KUALA LUMPUR: The tsunami warning system installed nationwide is sufficient to give early warning on any such incoming disaster.
Deputy Energy, Science, Technology, Environment, and Climate Change Minister Isnaraissah Munirah Majilis said that the system uses tide gauges, coastal cameras, and sirens that is enough to issue early warning to Malaysians.
"There are 77 seismometres, 53 sirens, 17 tide gauges, and 15 coastal cameras installed nationwide.
"The weather in Malaysia is hard to predict because we are in a tropical area where weather movements are brief and always changing.
"At this time, the weather forecast stations and tsunami warning system are sufficient," she said at the Dewan Rakyat today.
She was answering a supplementary question from Jugah Muyang (PH-PKR-Lubok Antu) on whether the government would beef up the country's early tsunami warning system.

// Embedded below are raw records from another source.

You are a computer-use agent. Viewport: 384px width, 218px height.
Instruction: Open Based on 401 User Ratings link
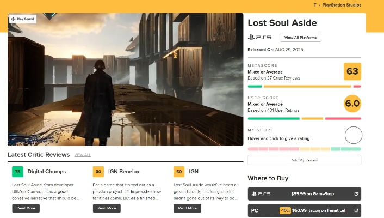275,110
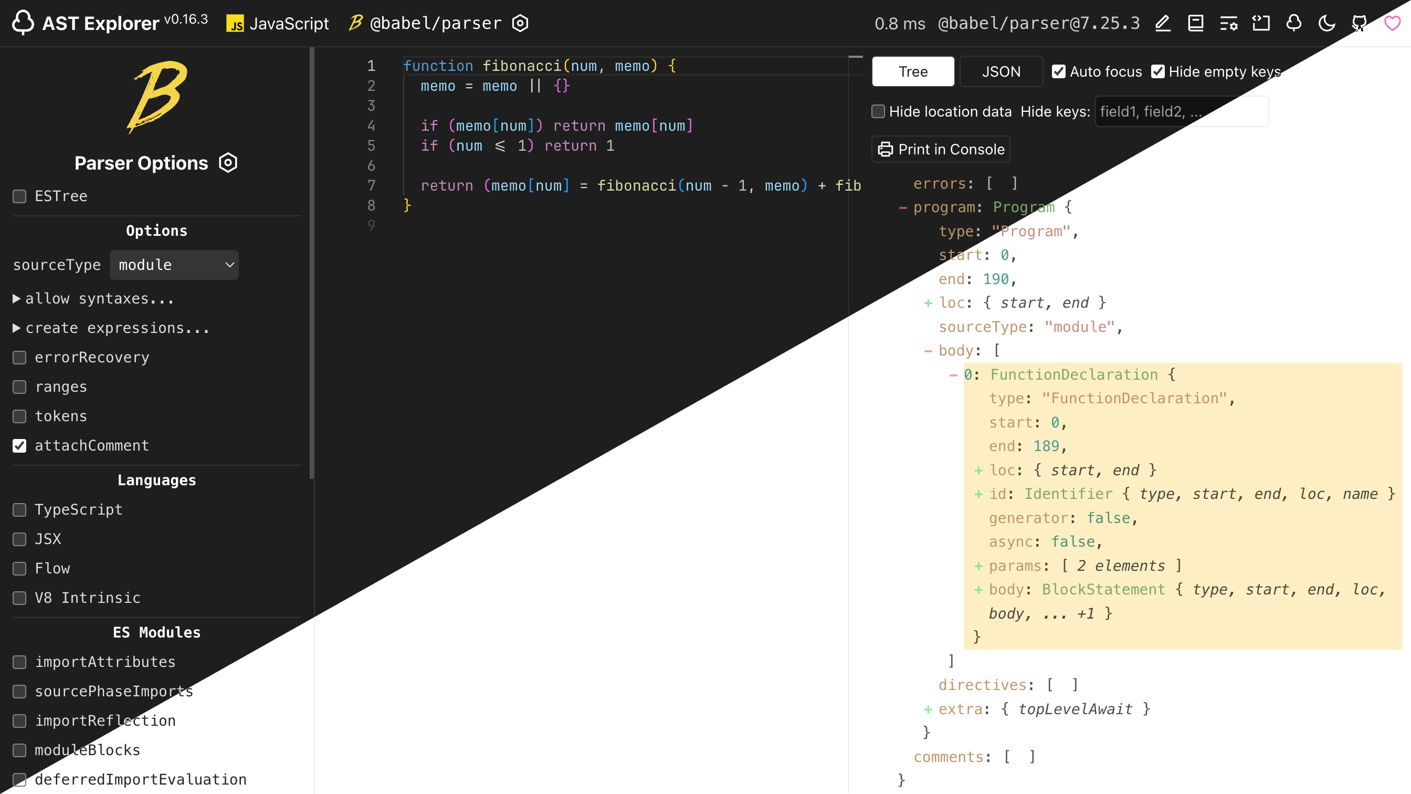Disable the attachComment option
Screen dimensions: 1411x794
coord(20,445)
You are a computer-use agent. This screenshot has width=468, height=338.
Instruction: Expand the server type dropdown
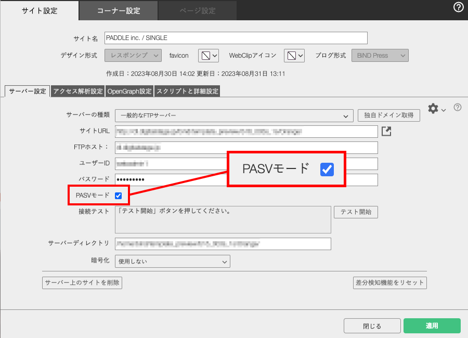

In answering his main question on whether the tsunami buoys lost at the South China Sea would be replaced in light of the frequency of earthquakes and tsunamis in the region, Isnaraissah said there are alternatives in place.
"To replace the tsunami buoy that was lost in the South China Sea, the government has the alternative which is tide gauges installed at Pulau Layang-Layang as well as a network of international tide gauges that is shared, which can give needed information for issuing early tsunami warning to related areas.
"Tide gauges also give minute-by-minute data and has the function and effectiveness that is equal to tsunami buoys," she said.
On Oct 4, the New Straits Times reported that three deep-water buoys worth RM7.2 million – used to gather data as part of an early tsunami warning system – had been disposed of for being dysfunctional and not replaced.
The installation of the Norway-made equipment was done in phases since 2006 at three locations – the Andaman Sea, the Sulu Sea and the South China Sea.
The tsunami buoy project, or tsunametre, was the result of a Malaysia-Indonesia collaboration following the 2004 Aceh earthquake, which killed more than 230,000 people from 14 nations, including Malaysia.
However, one buoy – located 500km from Langkawi and 60km from Bandar Acheh, Indonesia, in the Andaman Sea, which was placed on Dec 30, 2005 – was recently found not to have transmitted data every 15 minutes, as it should.
Further investigation revealed that the equipment had disappeared from its original location.
Another buoy – placed near Layang-Layang Island, Sabah, near the South China Sea, on March 7, 2006 – suffered the same fate.
The million-ringgit buoys were written off as being lost, having been either dragged away by sea currents or destroyed by vandals.
The third tsunami buoy – installed near Sipadan Island, Sabah, near the Sulu Sea in 2010 – had exploded during maintenance on the MV Pendamar vessel, and was no longer in use.